We kneeled to pray the rosary and I thought, shoot, I didn’t bring my rosary! Then I remembered that I always have my wrap rosary with me and prayed with it. How beautiful it was to pray the rosary with so many people in love with the church, in love with God and in love with one another in Christ. I could not believe it.
As we ended the rosary, I just sat and looked over to my left and saw nuns. Beautiful, joyful, happy, serene nuns in their habits. Have I mentioned that they are like celebrity to me? I kept looking over and as soon one would look back, I would look away. Silly, I know.
The organ began to play. The pipes! Silver and reaching out toward the sky. The sound filled my chest. The lower the notes the deeper the throb was in my chest. I thought, it this what God is through music. A truly sensory experience.
My Chapter President, J, has been very helpful and looked after me in a way that allowed me to feel free to make a mistake. He carried on with the responses and I would trip up, but he didn’t notice (or pretended not to!)

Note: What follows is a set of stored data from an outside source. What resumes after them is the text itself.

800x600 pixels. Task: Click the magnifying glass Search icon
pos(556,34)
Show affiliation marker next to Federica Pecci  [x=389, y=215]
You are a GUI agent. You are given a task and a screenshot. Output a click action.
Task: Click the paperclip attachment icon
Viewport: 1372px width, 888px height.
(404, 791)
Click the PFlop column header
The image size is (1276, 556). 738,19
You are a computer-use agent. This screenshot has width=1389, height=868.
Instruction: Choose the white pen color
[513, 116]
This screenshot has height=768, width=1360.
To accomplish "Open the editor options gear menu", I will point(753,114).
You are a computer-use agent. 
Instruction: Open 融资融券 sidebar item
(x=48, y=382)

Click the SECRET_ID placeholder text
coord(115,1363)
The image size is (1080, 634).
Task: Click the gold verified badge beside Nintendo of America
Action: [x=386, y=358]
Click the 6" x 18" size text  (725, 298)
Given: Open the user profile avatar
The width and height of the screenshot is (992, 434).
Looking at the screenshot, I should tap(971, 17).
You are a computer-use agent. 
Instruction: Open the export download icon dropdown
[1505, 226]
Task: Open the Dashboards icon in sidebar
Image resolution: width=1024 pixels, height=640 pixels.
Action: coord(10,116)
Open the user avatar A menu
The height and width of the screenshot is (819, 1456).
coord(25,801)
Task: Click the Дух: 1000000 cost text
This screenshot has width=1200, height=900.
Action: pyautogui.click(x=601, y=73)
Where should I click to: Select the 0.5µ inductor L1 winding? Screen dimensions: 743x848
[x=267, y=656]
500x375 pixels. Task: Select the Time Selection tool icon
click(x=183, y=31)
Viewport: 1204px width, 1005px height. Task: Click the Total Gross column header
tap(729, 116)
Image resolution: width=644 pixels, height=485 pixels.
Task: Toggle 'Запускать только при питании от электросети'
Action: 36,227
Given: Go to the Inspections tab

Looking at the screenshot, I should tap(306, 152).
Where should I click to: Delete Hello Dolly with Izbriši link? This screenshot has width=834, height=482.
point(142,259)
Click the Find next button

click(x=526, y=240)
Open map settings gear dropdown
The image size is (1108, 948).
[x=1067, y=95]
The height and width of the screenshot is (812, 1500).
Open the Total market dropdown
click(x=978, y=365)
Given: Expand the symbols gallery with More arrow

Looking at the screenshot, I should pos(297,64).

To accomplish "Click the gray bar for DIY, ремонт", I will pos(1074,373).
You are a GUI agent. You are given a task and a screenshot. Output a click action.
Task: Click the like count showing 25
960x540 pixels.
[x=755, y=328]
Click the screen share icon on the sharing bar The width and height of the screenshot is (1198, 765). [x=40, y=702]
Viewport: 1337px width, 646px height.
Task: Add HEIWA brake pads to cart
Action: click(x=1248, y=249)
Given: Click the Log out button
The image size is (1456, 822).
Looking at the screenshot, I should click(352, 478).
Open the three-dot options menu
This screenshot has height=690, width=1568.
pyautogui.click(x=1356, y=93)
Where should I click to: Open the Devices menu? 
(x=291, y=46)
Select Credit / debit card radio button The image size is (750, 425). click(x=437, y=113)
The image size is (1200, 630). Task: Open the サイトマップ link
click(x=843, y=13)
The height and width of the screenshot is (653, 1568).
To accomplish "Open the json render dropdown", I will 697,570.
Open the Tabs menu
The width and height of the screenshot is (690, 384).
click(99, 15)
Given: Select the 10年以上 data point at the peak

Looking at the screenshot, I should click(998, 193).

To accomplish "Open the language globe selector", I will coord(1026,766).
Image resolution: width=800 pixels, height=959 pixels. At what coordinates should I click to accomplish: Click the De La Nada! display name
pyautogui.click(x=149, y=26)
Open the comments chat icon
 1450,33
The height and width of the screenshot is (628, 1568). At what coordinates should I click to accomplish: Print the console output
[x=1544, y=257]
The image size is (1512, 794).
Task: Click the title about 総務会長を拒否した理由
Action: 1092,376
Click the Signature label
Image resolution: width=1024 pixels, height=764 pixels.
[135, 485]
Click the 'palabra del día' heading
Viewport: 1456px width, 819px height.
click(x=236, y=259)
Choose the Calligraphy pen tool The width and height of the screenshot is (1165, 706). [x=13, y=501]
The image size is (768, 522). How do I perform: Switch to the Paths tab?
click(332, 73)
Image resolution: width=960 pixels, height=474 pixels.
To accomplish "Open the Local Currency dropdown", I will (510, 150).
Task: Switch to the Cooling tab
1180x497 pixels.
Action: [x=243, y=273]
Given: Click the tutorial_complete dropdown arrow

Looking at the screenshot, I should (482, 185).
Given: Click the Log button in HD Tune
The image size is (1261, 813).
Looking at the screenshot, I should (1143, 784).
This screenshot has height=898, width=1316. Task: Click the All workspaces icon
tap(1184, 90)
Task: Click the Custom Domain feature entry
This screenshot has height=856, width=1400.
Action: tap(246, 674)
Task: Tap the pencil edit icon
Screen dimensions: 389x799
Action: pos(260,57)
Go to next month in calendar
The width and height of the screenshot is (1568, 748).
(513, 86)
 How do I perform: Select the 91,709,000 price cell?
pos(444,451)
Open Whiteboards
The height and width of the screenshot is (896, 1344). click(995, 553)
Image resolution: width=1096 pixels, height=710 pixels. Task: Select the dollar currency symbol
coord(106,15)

After the celebration of the mass, there was a reception where questions were asked of Fr. Bruno Cadore from the Lay Dominican brothers and sisters. I stood most of the time because I was too short to see over everyone else’s heads. Behind me, were all the nuns, young and old, smiling and listening. I wanted so badly to ask them if I could just take a picture with them – even though I didn’t know them and didn’t have the courage to speak to them. So, I took these as we left the church basement where the reception was being held!
We walked back to Penn Station and stopped by St. Patrick’s Cathedral. It was there that I remembered the last time I was in a NYC church…it was St. Patrick’s Cathedral for RCIA a few years (more than a few years) ago. I didn’t finish. But look at me now, back with my God, my faith, my new Lay Dominican brothers and sisters and all of you.
Tonight, I will be attending my first Lay Dominican meeting (I did not attend last month because it was little Lexicon’s birthday!). I cannot wait to share that with all of you. They are all such beautiful people.
I have more pictures of course, and will share in time.